Aquella mañana no había cambiado nada. Ismael se había levantado a la misma hora. Había plantado primero el pie izquierdo porque era su buena costumbre y podía darle la razón a quien le hablara de su creciente mal humor, actitud que a su juicio no era más que una puntual respuesta agria, borde, para aquellos con los que no quería dilapidar sus minutos.
Caminaba el muchacho por el pasillo rebozándose por la pared, que estando ésta desnuda y ante el calor estival, lo veía una buena medida refrigeradora aunque fuesen apenas unos segundos. No era que se conformara con poco, era que la opción de la ducha o de plantarse delante del ventilador pasaba por recorrer la mitad de la casa en que olía a ambientador y desodorante, lo que su delicado olfato le impedía con continuas amenazas de derramar la cena de la noche anterior y de la de hacía tres días en cuento ponía un pie en el pasillo. Lo del aire acondicionado tampoco iba con él; por experiencia propia, vivida y sufrida también por todos los habitantes del edificio, sabía de los males que aquejarían su garganta ante unos minutos de exposición a aquel falso vientecillo.
Se sentó a desayunar tan tranquilo cuando de pronto recordó que la noche anterior le había dejado su novia por SMS después de haberle bloqueado en Whatsapp. Al principio se asustó porque jamás había recibido uno y pensaba que era una citación para ir a la mili. Tuvo que tranquilizarle su padre asegurándole que si existiera la posibilidad de que a un zoquete como él le dejaran un arma, ya se habría ocupado personalmente de impedirlo augurando las consecuencias de su torpeza. Así que después de que la abuela le diera permiso para tomarse un par de chupitos por el disgusto tan grande que se había llevado, consiguió leer aquella proeza del SMS. Cómo sabía la zagala que de esa forma no discutirían, el mensaje y la llamada eran un esfuerzo al que había renunciado hacía tiempo.

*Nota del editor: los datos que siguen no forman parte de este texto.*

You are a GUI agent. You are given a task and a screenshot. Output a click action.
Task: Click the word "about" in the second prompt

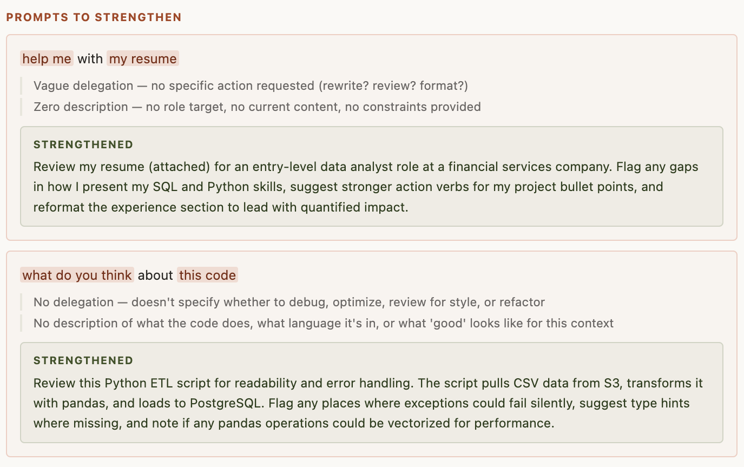coord(155,275)
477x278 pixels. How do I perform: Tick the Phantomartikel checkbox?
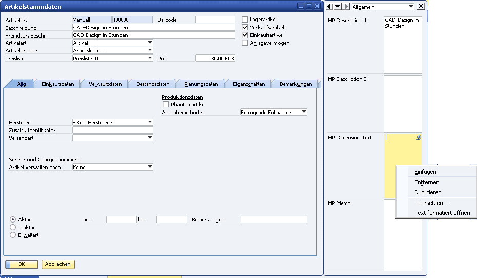(x=166, y=105)
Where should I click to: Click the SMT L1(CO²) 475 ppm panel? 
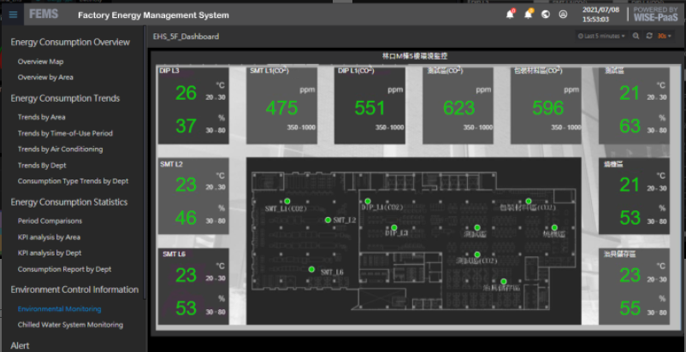281,103
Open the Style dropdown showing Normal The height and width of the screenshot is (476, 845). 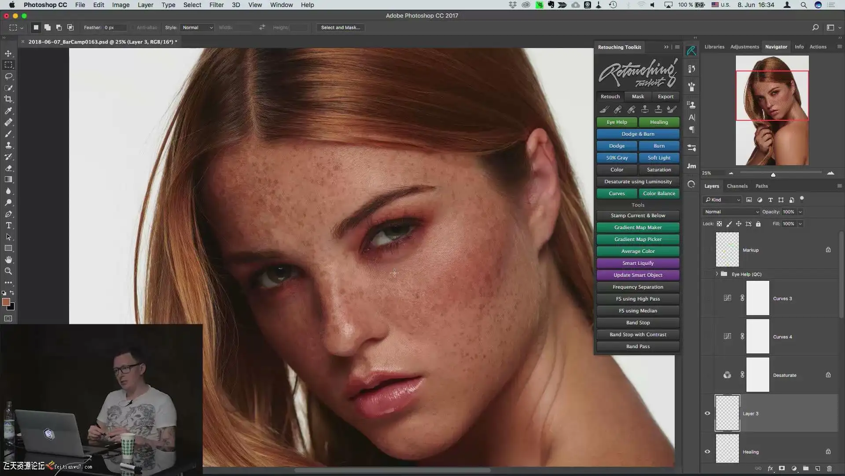[x=197, y=27]
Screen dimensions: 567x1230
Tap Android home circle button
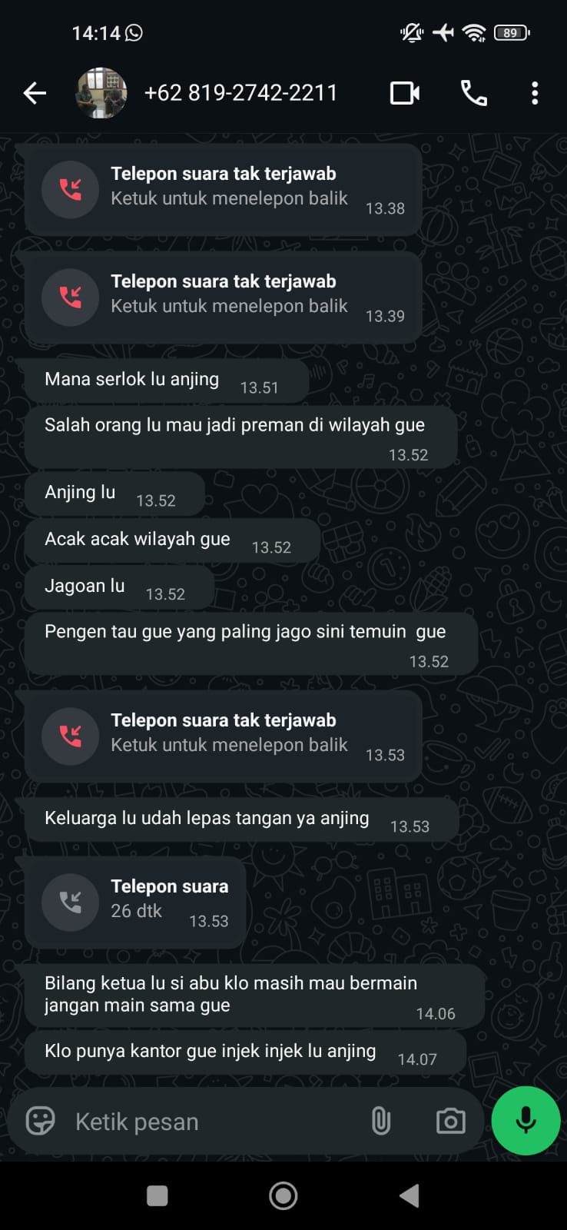(x=284, y=1195)
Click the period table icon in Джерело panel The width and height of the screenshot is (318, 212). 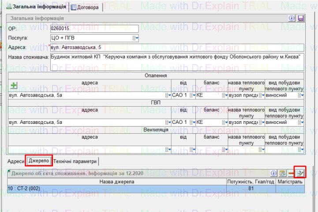click(283, 173)
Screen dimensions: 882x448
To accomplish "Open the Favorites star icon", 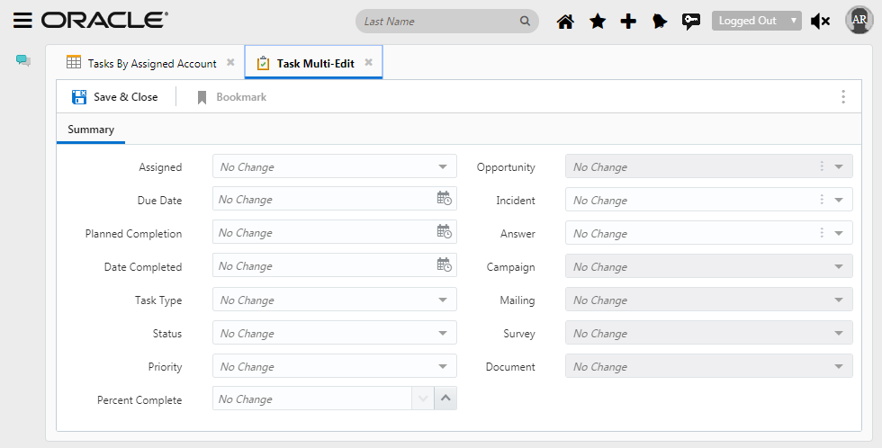I will tap(597, 22).
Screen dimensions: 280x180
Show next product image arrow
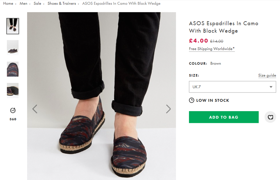(x=168, y=109)
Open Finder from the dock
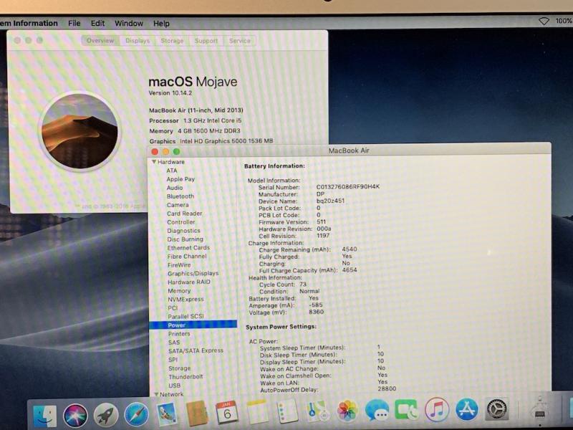 45,412
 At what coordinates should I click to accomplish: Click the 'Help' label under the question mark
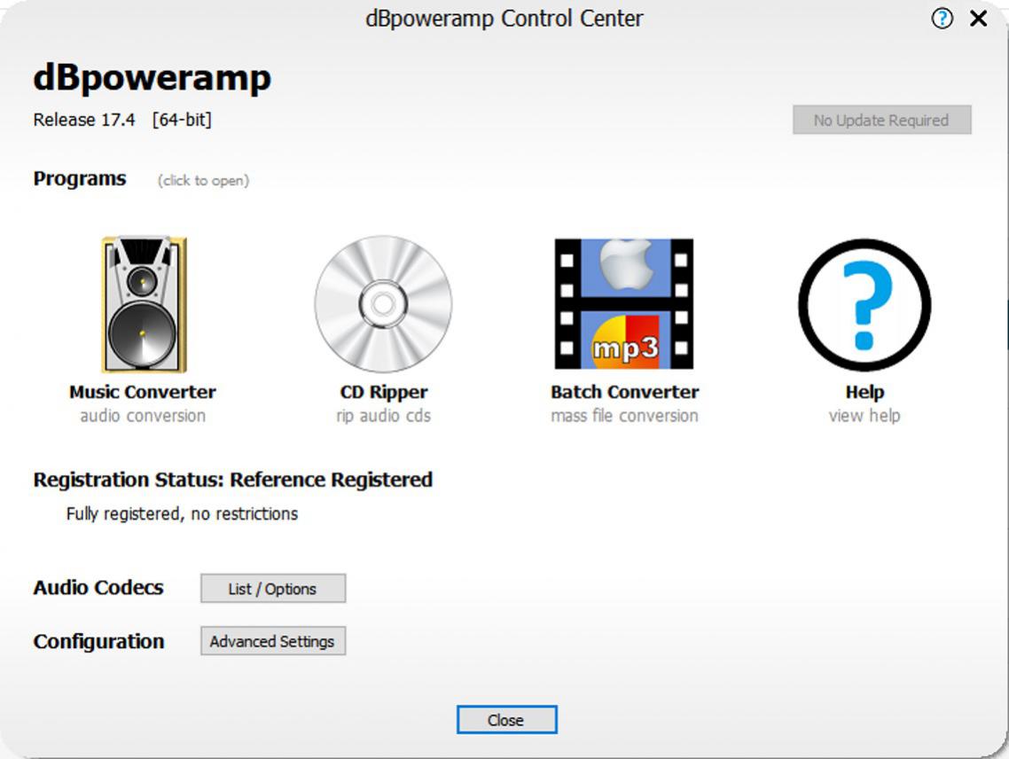coord(864,392)
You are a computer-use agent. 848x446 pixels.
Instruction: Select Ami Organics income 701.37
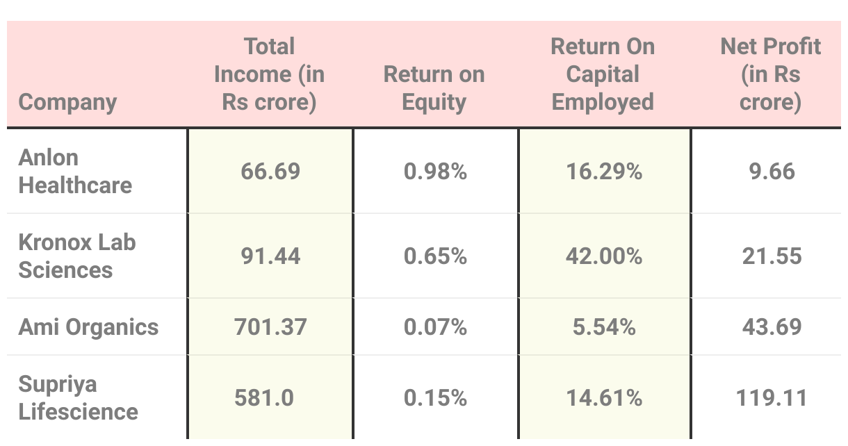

Lo mejor era deshacerse de ello y evitarle el sufrimiento a su pobre corazoncito, que sí, que no había derramado ni una sola lágrima por la ruptura, pero que a veces el Ismael tenía sentimientos, y no quería que le atacaran en medio de una partida. Puso a trabajar sus neuronas a destajo, sí, las pocas que le quedaban porque medio cerebro se lo había licuado el calor y el otro medio las casi diez horas diarias de videoconsola.
Barajó la posibilidad de lanzarlo por la ventana y que el viento hiciera con ello lo que buena gana le diera. Luego pensó que con lo poco que se movían las hojas de los árboles, había más posibilidades de que le diera a alguien en la cabeza y le sacara un ojo, o peor, que su propia madre lo encontrara allí abandonado, lo recogiera y lo trajera de vuelta, ganándose encima un chancletazo dobla esquinas.
Se le ocurrió entonces estamparlo contra la pared con la mayor de sus fuerzas. Era absurdo; ni él tenía fuerza, ni comulgaba con la violencia, ni la pared se merecía ningún castigo. Además, la abuela se echaba la siesta del mediodía al otro lado y le dejaría sin propina por haberla despertado, y eso que la señora era más bien dura de oído.
Después de dos minutos desmembrándose los sesos y habiendo acabado con la caja de cereales, llegó incluso a plantearse la posibilidad de reconquistarla, pero claro, para eso también debía pensar cómo hacerlo, que eso de llegar y plantarse delante de ella y simplemente hablar le daba un poco de mal rollito. Así que a falta de una mejor solución, concluyó que su existencia estaría marcada por aquel colgante maldito que le impediría volver a enamoriscarse.
Y con aquel dolor de cabeza se espanzurrió en el sofá y encendió la Play.